Five questions with Su-Chun Zhang, forger of brain cells
Su-Chun Zhang, a Waisman Center researcher and UW School of Medicine and Public Health professor of neurology and neuroscience, was the first in the world to craft human brain cells from human embryonic stem (ES) cells, and later from the related induced pluripotent (iPS) cells. In light of the 20th anniversary of James Thomson’s derivation of human ES cells, we had some questions for a founder of stem cell neuroscience.
What got you into the stem cell business in the first place?
My work was always research, but I was trying to find a way to deal with patient problems; I came from medical school. With brain cells, the source of material is critical. You could study canine or rodent neural stem cells, but they are not human. For neural cells, you have to take them from the brain, which means from abortions or from surgical tissue. I was looking to overcome these ethical and practical issues, and I started working with Jamie [Thomson] even before his human ES cell discovery.
After I got the ES cells and watched them differentiate, I quickly saw the neural cells. The neural stem cells line up beautifully in a neural tube-like rosette. The neural tube is the structure from which our brain and spinal cord form. I grabbed Jamie to have a look, and he told me he’d seen those cells many times. I came from the neural field, so I immediately knew what I was seeing. But Jamie was an expert in stem cells, so he did not pay attention. It was remarkable, very fascinating to me, rewarding. In science this happens all the time. Science requires people from different fields to generate something new.

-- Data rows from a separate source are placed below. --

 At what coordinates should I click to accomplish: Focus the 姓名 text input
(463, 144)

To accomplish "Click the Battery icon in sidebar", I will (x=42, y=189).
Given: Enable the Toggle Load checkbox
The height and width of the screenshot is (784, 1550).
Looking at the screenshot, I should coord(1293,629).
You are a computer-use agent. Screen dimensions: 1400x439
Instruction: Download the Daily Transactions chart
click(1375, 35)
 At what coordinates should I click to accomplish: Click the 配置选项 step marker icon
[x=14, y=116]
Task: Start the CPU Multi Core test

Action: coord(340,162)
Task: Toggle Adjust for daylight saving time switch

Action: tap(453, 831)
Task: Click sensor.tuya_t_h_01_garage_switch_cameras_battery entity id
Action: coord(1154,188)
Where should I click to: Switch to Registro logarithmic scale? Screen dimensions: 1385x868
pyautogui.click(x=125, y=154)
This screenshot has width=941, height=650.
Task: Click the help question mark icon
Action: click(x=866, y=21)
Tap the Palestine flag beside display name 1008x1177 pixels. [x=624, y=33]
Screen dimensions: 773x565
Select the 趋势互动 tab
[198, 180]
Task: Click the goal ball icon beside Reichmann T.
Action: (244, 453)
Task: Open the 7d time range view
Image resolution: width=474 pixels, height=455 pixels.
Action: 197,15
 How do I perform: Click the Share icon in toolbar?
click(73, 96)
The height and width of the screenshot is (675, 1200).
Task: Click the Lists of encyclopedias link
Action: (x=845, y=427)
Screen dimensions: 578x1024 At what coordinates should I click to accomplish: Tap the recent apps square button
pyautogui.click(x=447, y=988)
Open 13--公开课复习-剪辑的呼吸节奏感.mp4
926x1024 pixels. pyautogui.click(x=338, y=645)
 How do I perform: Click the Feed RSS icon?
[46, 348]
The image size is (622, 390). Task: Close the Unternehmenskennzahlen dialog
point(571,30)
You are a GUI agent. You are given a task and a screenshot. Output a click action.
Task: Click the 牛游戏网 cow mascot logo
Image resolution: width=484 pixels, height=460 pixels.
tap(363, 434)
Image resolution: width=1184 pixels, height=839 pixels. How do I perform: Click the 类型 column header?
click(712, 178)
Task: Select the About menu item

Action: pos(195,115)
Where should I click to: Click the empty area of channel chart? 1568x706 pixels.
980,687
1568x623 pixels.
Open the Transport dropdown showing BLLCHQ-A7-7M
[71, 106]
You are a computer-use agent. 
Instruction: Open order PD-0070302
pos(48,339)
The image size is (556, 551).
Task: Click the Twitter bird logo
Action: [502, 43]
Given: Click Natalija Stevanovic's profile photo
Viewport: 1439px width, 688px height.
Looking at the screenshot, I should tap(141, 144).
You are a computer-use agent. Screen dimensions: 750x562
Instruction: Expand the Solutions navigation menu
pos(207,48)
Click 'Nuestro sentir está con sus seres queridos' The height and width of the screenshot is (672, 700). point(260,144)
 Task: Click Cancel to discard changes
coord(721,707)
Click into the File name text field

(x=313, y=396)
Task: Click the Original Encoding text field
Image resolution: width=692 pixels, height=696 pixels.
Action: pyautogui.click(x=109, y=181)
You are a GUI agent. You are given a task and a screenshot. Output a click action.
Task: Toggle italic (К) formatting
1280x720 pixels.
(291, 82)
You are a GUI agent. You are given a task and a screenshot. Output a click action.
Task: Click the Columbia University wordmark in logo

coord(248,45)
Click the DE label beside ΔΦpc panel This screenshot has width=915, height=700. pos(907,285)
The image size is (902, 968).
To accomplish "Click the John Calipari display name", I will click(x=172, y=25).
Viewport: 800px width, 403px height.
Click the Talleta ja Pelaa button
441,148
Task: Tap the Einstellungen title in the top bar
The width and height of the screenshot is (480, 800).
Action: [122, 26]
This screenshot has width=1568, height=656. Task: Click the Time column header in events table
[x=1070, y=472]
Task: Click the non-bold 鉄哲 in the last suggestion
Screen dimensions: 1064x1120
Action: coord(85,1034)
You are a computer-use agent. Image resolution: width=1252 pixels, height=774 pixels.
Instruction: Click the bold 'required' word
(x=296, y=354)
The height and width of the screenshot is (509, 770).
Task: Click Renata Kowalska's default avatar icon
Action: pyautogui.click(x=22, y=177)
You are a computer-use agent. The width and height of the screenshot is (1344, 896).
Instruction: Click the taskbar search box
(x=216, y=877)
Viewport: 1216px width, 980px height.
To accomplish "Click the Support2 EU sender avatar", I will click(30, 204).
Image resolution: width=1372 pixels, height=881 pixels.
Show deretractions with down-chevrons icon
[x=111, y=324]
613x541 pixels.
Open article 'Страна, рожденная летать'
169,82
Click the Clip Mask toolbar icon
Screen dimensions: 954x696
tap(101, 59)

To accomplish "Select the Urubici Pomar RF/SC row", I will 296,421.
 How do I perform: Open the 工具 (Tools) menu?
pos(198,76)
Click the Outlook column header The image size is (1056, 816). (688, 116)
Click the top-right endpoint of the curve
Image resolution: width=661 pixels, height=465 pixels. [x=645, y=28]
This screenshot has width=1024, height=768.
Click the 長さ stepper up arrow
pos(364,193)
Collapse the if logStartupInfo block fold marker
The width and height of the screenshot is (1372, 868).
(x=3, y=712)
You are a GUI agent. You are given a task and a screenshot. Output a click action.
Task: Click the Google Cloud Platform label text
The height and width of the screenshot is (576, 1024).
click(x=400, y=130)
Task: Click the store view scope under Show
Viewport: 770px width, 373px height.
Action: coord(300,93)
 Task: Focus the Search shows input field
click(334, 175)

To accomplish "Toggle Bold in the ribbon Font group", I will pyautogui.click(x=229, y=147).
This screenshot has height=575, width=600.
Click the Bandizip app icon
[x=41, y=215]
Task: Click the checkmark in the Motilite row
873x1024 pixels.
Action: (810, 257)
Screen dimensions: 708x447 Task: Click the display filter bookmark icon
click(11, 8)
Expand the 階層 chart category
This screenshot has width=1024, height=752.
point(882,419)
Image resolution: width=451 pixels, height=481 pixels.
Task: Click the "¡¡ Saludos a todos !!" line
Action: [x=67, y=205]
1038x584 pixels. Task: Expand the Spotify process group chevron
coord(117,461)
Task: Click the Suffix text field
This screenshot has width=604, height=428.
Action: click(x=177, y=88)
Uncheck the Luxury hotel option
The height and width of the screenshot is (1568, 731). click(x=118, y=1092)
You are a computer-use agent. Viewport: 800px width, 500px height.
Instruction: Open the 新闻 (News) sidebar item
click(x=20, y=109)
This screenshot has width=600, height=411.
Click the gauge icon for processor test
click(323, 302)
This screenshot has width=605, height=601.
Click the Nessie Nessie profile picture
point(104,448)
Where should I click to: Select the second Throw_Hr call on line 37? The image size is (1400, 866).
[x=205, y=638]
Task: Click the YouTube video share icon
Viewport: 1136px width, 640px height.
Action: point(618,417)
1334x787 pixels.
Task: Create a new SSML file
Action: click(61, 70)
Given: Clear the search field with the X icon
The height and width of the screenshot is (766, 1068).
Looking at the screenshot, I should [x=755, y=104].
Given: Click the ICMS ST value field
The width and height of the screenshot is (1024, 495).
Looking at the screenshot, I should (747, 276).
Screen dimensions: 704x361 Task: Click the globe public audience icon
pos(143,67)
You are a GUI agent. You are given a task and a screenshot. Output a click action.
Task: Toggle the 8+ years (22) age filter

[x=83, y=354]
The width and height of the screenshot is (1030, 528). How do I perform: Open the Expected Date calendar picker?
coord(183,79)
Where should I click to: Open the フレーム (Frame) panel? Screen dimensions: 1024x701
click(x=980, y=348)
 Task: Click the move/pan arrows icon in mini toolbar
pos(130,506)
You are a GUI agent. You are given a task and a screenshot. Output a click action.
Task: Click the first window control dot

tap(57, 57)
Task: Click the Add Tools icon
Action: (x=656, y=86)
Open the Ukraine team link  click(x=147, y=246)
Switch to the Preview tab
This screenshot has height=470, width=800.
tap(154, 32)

It’s been 20 years now and stem cells have not yet provided any treatments for human neurological problems. Why is it so hard to derive such treatments?
When we started, we thought these cells could be extremely useful for patients, but the problem is extremely difficult. We spent many years arguing about the morality and legality of using embryonic stem cells. That’s over, but the brain is a very special organ where the cells are wired very precisely, and that complicates the work greatly. The first step is getting a pure population of cells of the exact type of neuron.
Parkinson’s, for example, results from the death of neurons deep in the brain that make a neurotransmitter called dopamine. So to treat Parkinson’s, you need the midbrain type of dopamine-creating neuron, not just any kind of dopamine neuron. Although we can’t yet produce pure populations of those cells, we’re getting close.
The overriding issue is safety. It’s not enough to prove that transplanted cells don’t generate a tumor; we also need to ensure they don’t create other problems. The brain is almost unfathomably complex, and if transplanted cells wire incorrectly, that can be worse than useless. Animals seem easier compared to humans. We can get cell replacement to treat the animal model of Parkinson’s, but there we only look at motor function. With a human being, we need to consider thinking, reasoning, memory, talking, emotions, to name a few.
Are you frustrated?
Yes, because I always want to move it to the clinic. The pure science is fascinating, but when I talk to patients, I see their anxiety, their desire to move ahead. But as a scientist, or as a doctor, the number one thing is to make sure you do not create harm, and so we move cautiously. Look around: For any new drug development, 15 years is a common time course. Yet here we are dealing with living cells, which are vastly more complex. And once you put them into the brain, you cannot scoop them out if something goes wrong.
What have stem cells taught us about how human brains develop and work?
It turns out that human brain cells behave very differently than animal cells. For example, we published a paper saying that the genes that control brain development are different in humans compared to animals. This may explain why, most of the time, drugs that work in animals do not help patients, particularly for neural problems.
Take the fatal disease ALS, which is caused by a degeneration of motor neurons. There are a dozen effective treatments for animal models, but none of the clinical trials have been effective for patients. This pains me, but it also motivates me.
With the development of iPS cells, you can get stem cells from patients and look at the disease process. Previously, we’ve had to use animal models, transgenic cells or cells with genes knocked out. They’re less realistic, less effective as research tools.
But here’s a clue: iPS cells from ALS patients show a mutant protein in the motor neuron, but it’s not at a sky-high level, unlike what we see in the animal model. In animals, when we have a load of misshapen proteins, the cell’s response is not an authentic replica of what happens in the human body. It’s misleading. That discovery led to the next step, which was to build a drug screening platform to test drugs. Once you think you know the mechanism, it becomes much easier to evaluate thousands of compounds very quickly, and then you are doing it in human cells. When you look at patient cells directly, you see the real thing.
Where do you see the field in another 5–10 years?
There should be something in the clinic. I’d bet on a few conditions with local pathology or a defined cell type, such as Parkinson’s, spinal cord injury, and possibly Huntington’s disease or even stroke. For some disorders, cell therapy could remain quite difficult. Alzheimer’s, for example, is a very diffuse wiring problem.